(EXTRAIT DU TEXTE)
******

T.C. : Nous souhaitons travailler avec des plombiers, mais aussi des promoteurs immobiliers dans le but d’implémenter notre système en amont, dans les nouveaux logements qu’ils construisent. Naturellement, nous avons aussi pensé à nous allier à des entreprises de distribution d’eau, l’équivalent de la Saur, de Suez ou de Veolia.

- En France ?

T.C. : Même si notre solution pourrait répondre aux problématiques rencontrées sur certains territoires, nous visons d’abord les pays émergents et un en particulier : le Mexique où nous comptons démarcher de petites entreprises de plomberie et les promoteurs immobiliers comme indiqué, mais aussi les réseaux de distribution d’eau publics, à travers une campagne publicitaire sur les réseaux sociaux.

- Pourquoi ce pays ?

T.C. : C’est, dans le monde, le pays qui consomme le plus d’eau en bouteille par personne : 336 litres par an contre 77 en France, par exemple.

******

(DONNÉES FOURNIES)
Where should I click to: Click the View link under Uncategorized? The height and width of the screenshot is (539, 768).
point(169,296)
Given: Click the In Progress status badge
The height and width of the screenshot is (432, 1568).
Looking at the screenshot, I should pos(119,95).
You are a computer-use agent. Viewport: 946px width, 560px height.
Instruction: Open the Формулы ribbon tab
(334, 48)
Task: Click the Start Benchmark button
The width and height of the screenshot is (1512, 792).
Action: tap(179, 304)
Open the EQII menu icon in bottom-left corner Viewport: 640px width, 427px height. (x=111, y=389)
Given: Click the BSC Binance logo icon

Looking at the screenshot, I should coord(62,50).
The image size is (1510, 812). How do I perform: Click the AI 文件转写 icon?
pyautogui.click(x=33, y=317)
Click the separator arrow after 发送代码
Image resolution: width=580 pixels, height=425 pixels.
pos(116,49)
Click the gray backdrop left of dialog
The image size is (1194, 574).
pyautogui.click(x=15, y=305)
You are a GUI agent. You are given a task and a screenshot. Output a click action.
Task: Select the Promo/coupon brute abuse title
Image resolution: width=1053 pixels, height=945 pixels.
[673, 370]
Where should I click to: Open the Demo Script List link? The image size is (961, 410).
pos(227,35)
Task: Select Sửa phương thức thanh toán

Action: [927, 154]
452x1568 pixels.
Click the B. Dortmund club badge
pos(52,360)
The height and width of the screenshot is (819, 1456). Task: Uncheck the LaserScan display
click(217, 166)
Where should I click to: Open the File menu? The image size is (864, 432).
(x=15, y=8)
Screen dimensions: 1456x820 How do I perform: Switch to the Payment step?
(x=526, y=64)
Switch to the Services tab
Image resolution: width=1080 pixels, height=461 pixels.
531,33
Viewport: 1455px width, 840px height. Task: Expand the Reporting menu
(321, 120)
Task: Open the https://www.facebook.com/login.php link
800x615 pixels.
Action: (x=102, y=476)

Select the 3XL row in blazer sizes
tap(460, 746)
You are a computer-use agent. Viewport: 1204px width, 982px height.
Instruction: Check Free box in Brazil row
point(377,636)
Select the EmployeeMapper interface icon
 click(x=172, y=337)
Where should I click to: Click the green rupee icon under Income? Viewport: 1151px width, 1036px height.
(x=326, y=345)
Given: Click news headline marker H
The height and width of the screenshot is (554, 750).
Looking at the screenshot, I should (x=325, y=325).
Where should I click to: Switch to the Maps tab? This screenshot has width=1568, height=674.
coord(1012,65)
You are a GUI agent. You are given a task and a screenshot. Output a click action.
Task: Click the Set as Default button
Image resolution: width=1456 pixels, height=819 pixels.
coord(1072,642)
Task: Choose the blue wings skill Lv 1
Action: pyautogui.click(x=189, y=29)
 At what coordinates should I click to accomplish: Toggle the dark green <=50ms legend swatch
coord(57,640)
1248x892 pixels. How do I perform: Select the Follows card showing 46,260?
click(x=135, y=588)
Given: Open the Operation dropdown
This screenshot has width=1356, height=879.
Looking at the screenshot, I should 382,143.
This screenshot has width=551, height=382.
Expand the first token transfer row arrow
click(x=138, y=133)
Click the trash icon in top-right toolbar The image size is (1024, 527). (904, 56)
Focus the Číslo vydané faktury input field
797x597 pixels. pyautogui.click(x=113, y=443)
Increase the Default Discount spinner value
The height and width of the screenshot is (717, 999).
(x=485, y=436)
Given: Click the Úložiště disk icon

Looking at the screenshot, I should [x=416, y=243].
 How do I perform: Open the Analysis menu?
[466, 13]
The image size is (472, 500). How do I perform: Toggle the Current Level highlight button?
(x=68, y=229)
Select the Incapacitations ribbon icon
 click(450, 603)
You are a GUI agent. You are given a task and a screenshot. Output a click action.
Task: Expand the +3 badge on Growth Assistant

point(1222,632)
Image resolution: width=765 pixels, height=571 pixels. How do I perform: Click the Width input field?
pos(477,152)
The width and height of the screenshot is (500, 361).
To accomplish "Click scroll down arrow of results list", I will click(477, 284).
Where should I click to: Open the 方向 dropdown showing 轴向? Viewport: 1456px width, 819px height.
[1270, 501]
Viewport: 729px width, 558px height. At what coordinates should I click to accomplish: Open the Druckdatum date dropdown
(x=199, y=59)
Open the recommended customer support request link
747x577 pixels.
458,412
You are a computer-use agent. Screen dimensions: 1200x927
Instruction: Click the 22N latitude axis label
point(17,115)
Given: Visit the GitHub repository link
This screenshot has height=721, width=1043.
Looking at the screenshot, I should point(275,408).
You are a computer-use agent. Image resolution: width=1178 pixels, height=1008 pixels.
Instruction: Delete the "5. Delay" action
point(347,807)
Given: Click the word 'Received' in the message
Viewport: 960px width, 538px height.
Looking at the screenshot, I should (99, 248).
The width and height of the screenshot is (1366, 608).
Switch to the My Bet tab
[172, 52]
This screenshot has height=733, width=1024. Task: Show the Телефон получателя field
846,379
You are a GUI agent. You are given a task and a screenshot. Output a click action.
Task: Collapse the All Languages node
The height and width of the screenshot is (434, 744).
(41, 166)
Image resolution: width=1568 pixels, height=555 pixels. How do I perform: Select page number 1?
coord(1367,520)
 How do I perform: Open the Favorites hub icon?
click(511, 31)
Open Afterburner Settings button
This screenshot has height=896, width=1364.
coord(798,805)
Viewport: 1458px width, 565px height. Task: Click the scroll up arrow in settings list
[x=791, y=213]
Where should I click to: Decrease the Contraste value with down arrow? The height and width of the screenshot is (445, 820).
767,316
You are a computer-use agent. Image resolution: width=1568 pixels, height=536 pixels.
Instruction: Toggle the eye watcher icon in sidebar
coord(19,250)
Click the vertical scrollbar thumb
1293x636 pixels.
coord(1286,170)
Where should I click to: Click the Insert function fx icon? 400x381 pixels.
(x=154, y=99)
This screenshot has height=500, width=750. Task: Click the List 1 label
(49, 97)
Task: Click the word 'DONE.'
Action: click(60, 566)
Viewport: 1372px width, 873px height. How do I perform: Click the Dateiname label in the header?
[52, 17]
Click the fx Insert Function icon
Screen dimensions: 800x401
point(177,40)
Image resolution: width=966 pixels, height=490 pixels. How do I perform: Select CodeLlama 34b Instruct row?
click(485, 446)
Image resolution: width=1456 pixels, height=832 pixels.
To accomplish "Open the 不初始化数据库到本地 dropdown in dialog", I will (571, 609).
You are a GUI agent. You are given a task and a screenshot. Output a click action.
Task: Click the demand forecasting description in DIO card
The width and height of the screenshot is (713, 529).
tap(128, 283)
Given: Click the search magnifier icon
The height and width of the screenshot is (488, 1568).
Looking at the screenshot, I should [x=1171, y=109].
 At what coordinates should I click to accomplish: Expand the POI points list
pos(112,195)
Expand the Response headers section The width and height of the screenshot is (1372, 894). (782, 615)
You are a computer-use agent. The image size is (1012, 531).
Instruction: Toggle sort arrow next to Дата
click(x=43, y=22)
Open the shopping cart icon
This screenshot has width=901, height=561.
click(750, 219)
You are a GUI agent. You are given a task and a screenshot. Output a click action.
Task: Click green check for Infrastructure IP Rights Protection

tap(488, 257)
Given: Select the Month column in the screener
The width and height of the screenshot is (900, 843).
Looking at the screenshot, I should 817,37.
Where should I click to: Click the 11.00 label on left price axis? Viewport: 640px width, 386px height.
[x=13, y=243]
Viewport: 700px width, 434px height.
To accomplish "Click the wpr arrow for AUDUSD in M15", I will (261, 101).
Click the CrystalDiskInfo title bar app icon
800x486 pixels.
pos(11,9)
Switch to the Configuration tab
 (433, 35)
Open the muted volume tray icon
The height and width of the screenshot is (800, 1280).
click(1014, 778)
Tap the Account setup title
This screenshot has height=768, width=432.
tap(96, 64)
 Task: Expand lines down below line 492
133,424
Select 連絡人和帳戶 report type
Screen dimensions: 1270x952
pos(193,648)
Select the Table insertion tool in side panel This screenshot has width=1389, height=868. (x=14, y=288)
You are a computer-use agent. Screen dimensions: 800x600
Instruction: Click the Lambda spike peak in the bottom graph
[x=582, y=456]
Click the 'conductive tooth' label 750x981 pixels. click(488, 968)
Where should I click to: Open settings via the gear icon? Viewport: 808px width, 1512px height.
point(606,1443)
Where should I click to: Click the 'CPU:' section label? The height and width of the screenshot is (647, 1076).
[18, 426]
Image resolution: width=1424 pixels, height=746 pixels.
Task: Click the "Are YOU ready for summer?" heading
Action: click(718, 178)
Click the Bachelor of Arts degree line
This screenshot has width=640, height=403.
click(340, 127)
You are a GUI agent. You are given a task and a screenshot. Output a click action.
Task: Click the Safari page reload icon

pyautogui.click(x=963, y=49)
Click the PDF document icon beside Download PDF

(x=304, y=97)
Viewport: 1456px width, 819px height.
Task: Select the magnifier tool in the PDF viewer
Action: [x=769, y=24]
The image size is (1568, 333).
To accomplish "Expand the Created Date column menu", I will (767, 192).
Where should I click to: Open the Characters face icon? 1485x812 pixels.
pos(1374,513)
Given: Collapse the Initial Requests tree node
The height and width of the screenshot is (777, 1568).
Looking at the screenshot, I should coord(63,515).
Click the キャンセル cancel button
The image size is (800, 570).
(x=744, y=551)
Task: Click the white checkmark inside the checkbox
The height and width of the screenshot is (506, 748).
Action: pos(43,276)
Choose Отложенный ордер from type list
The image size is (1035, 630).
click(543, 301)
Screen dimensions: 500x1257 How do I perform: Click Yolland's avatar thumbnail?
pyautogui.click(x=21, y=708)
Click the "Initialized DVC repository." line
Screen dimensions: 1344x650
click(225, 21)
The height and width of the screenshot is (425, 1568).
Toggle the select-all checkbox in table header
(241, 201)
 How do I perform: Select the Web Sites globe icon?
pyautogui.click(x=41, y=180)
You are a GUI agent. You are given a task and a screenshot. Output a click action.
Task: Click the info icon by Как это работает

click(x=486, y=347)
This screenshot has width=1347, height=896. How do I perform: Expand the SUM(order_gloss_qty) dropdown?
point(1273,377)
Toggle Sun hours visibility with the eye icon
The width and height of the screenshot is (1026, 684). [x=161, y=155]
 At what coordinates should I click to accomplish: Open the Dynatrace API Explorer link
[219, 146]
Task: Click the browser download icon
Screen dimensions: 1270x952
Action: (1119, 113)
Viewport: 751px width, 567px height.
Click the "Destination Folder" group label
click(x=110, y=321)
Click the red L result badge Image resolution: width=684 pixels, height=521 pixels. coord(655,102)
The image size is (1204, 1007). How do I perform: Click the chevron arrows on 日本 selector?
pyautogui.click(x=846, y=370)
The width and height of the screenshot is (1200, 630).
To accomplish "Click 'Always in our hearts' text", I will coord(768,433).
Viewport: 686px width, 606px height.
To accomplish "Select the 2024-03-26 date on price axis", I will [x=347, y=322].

******

(TRAVAIL À FAIRE)
Pourriez-vous recopier intégralement, sans aucune modification, l'extrait d'entretien ci-dessus sur le projet visant le Mexique ?

(SOLUTION PROPOSÉE)
T.C. : Nous souhaitons travailler avec des plombiers, mais aussi des promoteurs immobiliers dans le but d’implémenter notre système en amont, dans les nouveaux logements qu’ils construisent. Naturellement, nous avons aussi pensé à nous allier à des entreprises de distribution d’eau, l’équivalent de la Saur, de Suez ou de Veolia.

- En France ?

T.C. : Même si notre solution pourrait répondre aux problématiques rencontrées sur certains territoires, nous visons d’abord les pays émergents et un en particulier : le Mexique où nous comptons démarcher de petites entreprises de plomberie et les promoteurs immobiliers comme indiqué, mais aussi les réseaux de distribution d’eau publics, à travers une campagne publicitaire sur les réseaux sociaux.

- Pourquoi ce pays ?

T.C. : C’est, dans le monde, le pays qui consomme le plus d’eau en bouteille par personne : 336 litres par an contre 77 en France, par exemple.